Oxymoron or not, Canadian Attack Ads are a Thing
Political season is upon us so I thought I would look into the effectiveness of attack ads vs. positive ones. It was a strange and winding road my research took me on. There were placard toting cartoons marching to Disney jingles, disembodied cackling with a vintage TV set, and a gawking old man heaving a small boulder into a lake. The biggest surprise however was the discovery that even the sweetest people on earth (Canadians) are not immune to negativity in politics.
Okay maybe the old man with the rock was stranger, but we’ll get into that later.
The point here is that as a Mainer I have a soft spot for Canadians. They’re sweet people. If you slap a plate of maple soaked flapjacks from their hand, they will apologize. I find this interminable politeness incredibly endearing. It inspirers protective mother hawk instincts in me, so I was at a loss when witnessing the infighting between parliamentary candidates.
In refreshing transparency compared to the American political system the Canadians have a Liberal Party and a Conservative Party. As you can imagine they disagree on everything but the awesomeness of snowmobiles. The conservative party recently released a series of attack ads aimed at rising star and three-musketeer enthusiast Justin Trudeau.
The three ads called Trudeau out on a variety of accusations, from a soft stance on terrorism to support of marijuana legalization. All three ads ended with the same ominous voice over accompanied by footage of Trudeau doing a slow motion strip tease.
Rather than responding to these offenses with more negativity Trudeau released a series of ads that basically said while the conservatives are wasting time attacking me I’m spending my time working to make Canada a better place.

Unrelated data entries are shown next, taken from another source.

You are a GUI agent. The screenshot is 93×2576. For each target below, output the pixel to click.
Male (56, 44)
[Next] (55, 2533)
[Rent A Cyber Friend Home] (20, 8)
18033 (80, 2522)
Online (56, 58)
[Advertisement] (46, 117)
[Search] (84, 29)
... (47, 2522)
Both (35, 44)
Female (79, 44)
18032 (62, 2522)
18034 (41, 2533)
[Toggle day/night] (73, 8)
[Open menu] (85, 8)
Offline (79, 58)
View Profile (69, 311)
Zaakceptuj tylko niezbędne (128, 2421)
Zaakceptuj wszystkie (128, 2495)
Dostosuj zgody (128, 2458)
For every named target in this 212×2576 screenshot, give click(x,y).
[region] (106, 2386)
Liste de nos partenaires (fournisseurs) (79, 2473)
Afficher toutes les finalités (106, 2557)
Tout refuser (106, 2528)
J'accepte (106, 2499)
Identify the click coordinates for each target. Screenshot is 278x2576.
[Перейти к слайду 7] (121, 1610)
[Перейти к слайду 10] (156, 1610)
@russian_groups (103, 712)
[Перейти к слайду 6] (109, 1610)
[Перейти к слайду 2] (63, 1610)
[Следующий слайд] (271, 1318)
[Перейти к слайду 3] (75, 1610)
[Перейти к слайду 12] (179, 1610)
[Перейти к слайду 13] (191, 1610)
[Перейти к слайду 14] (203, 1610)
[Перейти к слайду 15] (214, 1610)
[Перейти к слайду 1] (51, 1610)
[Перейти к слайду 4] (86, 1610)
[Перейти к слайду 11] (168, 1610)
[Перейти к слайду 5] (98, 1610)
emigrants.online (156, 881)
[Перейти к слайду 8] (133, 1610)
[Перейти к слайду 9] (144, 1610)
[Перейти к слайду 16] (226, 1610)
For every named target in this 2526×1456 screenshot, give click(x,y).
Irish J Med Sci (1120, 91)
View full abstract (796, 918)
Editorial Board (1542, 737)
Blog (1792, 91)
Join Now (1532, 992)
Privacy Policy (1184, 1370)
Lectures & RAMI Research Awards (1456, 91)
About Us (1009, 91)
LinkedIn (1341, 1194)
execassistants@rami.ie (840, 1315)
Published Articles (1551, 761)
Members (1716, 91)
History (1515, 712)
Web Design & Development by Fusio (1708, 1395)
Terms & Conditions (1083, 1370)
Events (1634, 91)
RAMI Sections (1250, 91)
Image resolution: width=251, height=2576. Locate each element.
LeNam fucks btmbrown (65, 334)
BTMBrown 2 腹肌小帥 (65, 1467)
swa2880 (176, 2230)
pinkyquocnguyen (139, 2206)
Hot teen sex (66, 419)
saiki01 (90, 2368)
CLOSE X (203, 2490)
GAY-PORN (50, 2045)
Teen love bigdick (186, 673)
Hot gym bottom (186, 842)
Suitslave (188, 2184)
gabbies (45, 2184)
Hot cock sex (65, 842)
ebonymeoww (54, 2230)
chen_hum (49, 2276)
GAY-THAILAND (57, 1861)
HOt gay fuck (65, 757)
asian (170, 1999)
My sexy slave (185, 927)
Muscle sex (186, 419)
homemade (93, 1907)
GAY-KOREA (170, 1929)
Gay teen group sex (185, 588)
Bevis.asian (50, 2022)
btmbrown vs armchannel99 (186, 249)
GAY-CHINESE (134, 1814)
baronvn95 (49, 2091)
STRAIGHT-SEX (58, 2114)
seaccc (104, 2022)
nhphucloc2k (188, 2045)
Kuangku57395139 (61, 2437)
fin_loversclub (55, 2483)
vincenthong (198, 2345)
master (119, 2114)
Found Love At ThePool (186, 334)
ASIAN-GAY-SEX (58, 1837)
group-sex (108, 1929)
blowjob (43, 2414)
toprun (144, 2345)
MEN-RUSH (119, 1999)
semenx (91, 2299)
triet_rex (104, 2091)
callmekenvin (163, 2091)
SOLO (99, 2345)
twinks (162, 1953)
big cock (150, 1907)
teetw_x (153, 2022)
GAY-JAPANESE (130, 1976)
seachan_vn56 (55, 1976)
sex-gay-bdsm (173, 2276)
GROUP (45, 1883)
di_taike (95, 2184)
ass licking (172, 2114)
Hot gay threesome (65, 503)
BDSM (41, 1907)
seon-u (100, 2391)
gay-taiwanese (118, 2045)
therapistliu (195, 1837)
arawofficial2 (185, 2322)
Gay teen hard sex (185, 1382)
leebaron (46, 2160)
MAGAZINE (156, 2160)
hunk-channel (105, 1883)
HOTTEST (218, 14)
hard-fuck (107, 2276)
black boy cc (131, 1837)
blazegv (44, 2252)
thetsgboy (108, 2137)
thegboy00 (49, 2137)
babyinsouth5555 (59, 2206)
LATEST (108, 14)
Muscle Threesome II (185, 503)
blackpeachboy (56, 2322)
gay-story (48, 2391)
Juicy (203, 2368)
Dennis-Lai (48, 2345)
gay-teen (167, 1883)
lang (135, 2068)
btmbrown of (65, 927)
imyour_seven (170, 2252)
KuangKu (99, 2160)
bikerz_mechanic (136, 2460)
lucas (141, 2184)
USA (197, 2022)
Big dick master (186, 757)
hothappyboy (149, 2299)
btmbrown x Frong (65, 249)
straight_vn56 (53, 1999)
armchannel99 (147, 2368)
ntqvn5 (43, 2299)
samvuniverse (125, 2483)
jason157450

Now there’s a real Canadian.
There are times for aggressive attacks on politicians: corruption, nepotism, tyranny, a lifetime of lies. But the attacks on Trudeau seemed flimsy at best. In my experience the basis of out lash is frequently insecurity. If you don’t have much positive to say about yourself than the best you’re left with is tearing down the other guy. Conversely, if you let the dishonest words of your assailants bounce off you without impact it projects a position of strength.
In a time when the vicious political climate is disillusioning constituents around the globe a little ray of Canadian sunshine is refreshing. At the risk of sounding too hope and change-y, consider this: would you rather suck on sweet piece of butterscotch candy or a soggy yellow vending machine pickle. Think aboot it.